Strip Mall Ethnography
or matters as they pertain to the subjective investigation of space with a focus upon strip malls, mediated by digitization and facilitated by methodologies pseudo-scientificthe artifact
in four parts …
Atlanta, GA
Exigence
There are several practical and very useful tools available for interacting with urban spaces online. Outside of these clean interfaces that grant us information about our cities lies the rich, complex world of human experience within and with these spaces. Beyond starred ratings, random photos, and directions from A to B, there exist millions of details of space, impression, and activity that go unmentioned.

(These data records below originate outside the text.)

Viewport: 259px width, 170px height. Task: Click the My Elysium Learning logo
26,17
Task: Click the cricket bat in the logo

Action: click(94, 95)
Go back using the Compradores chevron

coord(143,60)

While it's not the domain of digital media to recreate reality, the affordances of the medium allow us to at least account for many of the details lacking in current online applications. Strip Mall Ethnography serves as a model for what form these details might take in a digital presence and how they might enhance existing applications; inform our understanding of real world spaces; and provoke critical discourse about the ways we engage and represent urban spaces online.
Focus
Much in the way that one might interact with Google Maps uncritically, one might just pop into a strip mall to drop off dry-cleaning, have lunch, or do some shopping. Again, utility trumps complexity.
Strip malls, oft maligned and connoted as dead commercial spaces on highways, are an integral part of the Atlanta city image. Indeed for many southern and western cities, the strip mall, iconic commercial node of the suburbs, fits seamlessly into the urban image.
When viewed through an ethnographic lens, complexities start to emerge. Trends, anomalies, melodies of human movement and commercial practice take the fore. These are by no means dead spaces, but areas rife with activity and spaces central to the lives of many.